Department of Computer Science, George Mason University, Fairfax, Virginia 22030, USA.
J Bioinform Comput Biol. 2021 Feb;19(1):2140002. doi: 10.1142/S0219720021400023. Epub 2021 Feb 10.
Many regions of the protein universe remain inaccessible by wet-laboratory or computational structure determination methods. A significant challenge in elucidating these dark regions relates to the ability to discriminate relevant structure(s) among many structures/decoys computed for a protein of interest, a problem known as decoy selection. Clustering decoys based on geometric similarity remains popular. However, it is unclear how exactly to exploit the groups of decoys revealed via clustering to select individual structures for prediction. In this paper, we provide an intuitive formulation of the decoy selection problem as an instance of unsupervised multi-instance learning. We address the problem in three stages, first organizing given decoys of a protein molecule into bags, then identifying relevant bags, and finally drawing individual instances from these bags to offer as prediction. We propose both non-parametric and parametric algorithms for drawing individual instances. Our evaluation utilizes two datasets, one benchmark dataset of ensembles of decoys for a varied list of protein molecules, and a dataset of decoy ensembles for targets drawn from recent CASP competitions. A comparative analysis with state-of-the-art methods reveals that the proposed approach outperforms existing methods, thus warranting further investigation of multi-instance learning to advance our treatment of decoy selection.

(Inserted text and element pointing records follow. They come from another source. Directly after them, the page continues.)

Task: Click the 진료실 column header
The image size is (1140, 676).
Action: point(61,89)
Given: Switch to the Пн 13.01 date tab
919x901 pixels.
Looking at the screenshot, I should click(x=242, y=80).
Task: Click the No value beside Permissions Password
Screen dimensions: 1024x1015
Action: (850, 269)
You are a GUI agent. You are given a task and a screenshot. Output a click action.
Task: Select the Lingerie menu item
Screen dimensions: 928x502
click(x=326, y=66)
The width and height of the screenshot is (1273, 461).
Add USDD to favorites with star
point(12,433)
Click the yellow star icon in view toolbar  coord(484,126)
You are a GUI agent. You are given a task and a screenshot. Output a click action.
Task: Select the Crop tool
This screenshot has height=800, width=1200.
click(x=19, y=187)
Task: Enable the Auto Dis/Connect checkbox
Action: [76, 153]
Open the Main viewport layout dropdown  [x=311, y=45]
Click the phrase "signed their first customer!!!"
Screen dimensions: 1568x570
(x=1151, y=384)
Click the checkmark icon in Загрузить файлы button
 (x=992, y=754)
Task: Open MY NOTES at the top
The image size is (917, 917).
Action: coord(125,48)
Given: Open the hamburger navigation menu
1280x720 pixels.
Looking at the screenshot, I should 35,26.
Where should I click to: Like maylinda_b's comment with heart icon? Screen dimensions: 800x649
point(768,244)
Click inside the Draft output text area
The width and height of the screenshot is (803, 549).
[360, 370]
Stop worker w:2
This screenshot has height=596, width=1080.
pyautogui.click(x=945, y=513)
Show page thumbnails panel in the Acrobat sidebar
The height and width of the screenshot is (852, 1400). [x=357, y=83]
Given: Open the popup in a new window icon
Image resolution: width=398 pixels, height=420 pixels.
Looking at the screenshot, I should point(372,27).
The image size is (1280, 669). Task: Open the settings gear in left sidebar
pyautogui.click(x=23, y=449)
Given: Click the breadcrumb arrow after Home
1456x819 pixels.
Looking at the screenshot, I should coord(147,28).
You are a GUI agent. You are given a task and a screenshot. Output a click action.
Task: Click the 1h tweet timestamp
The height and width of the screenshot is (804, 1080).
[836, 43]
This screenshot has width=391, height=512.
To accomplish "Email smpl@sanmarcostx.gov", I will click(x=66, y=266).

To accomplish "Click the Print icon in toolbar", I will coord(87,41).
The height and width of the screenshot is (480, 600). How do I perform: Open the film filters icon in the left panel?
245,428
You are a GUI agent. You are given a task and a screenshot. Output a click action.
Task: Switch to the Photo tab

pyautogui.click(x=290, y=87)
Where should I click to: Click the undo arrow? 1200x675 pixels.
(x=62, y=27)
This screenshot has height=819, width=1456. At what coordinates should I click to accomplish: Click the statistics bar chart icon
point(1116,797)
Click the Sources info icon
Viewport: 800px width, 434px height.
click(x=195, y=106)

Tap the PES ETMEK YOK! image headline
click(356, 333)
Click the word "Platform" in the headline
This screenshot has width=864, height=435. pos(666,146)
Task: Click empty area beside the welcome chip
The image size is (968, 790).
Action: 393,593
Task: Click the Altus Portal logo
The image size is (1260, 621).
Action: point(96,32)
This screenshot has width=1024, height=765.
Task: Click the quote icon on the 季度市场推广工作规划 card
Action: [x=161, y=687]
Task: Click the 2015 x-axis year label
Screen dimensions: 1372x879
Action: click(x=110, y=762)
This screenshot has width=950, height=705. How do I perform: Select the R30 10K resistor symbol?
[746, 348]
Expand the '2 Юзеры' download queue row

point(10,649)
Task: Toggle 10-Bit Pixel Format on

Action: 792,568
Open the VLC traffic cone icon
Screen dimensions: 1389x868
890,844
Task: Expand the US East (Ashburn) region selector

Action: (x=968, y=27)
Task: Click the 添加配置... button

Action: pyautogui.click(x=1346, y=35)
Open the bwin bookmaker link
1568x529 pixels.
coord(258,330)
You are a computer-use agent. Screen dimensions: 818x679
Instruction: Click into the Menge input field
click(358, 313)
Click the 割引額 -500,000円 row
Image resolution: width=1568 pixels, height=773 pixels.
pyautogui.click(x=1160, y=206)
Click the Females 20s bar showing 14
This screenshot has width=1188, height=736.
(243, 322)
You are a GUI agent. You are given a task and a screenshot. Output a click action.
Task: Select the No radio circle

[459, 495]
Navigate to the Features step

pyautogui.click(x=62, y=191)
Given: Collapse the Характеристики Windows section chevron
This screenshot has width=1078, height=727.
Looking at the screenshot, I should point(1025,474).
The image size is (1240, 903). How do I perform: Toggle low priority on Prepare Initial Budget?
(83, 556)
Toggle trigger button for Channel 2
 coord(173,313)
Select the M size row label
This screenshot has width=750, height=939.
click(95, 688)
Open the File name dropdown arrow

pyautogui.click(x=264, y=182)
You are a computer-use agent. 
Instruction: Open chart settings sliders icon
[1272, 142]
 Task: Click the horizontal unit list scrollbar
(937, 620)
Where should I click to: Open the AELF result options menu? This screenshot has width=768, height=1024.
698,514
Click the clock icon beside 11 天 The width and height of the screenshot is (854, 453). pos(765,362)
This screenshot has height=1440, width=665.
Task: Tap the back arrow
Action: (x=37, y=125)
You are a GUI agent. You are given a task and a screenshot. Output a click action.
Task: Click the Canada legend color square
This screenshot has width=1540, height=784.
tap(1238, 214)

许多蛋白质领域的结构仍然无法通过湿实验室或计算结构测定方法获得。阐明这些暗区的一个重大挑战涉及到在计算出的许多感兴趣的蛋白质结构/诱饵中区分相关结构的能力,这是一个称为诱饵选择的问题。基于几何相似性对诱饵进行聚类仍然很流行。然而,目前尚不清楚如何利用通过聚类揭示的诱饵组来选择单个结构进行预测。在本文中,我们将诱饵选择问题作为无监督多实例学习的实例提供了一个直观的表述。我们分三个阶段解决该问题,首先将给定的蛋白质分子的诱饵组织成袋,然后识别相关的袋,最后从这些袋中提取单个实例作为预测。我们提出了用于提取单个实例的非参数和参数算法。我们的评估利用了两个数据集,一个是各种蛋白质分子的诱饵集合的基准数据集,另一个是来自最近的 CASP 竞赛的目标诱饵集合的数据集。与最先进方法的比较分析表明,所提出的方法优于现有方法,因此有必要进一步研究多实例学习,以推进我们对诱饵选择的处理。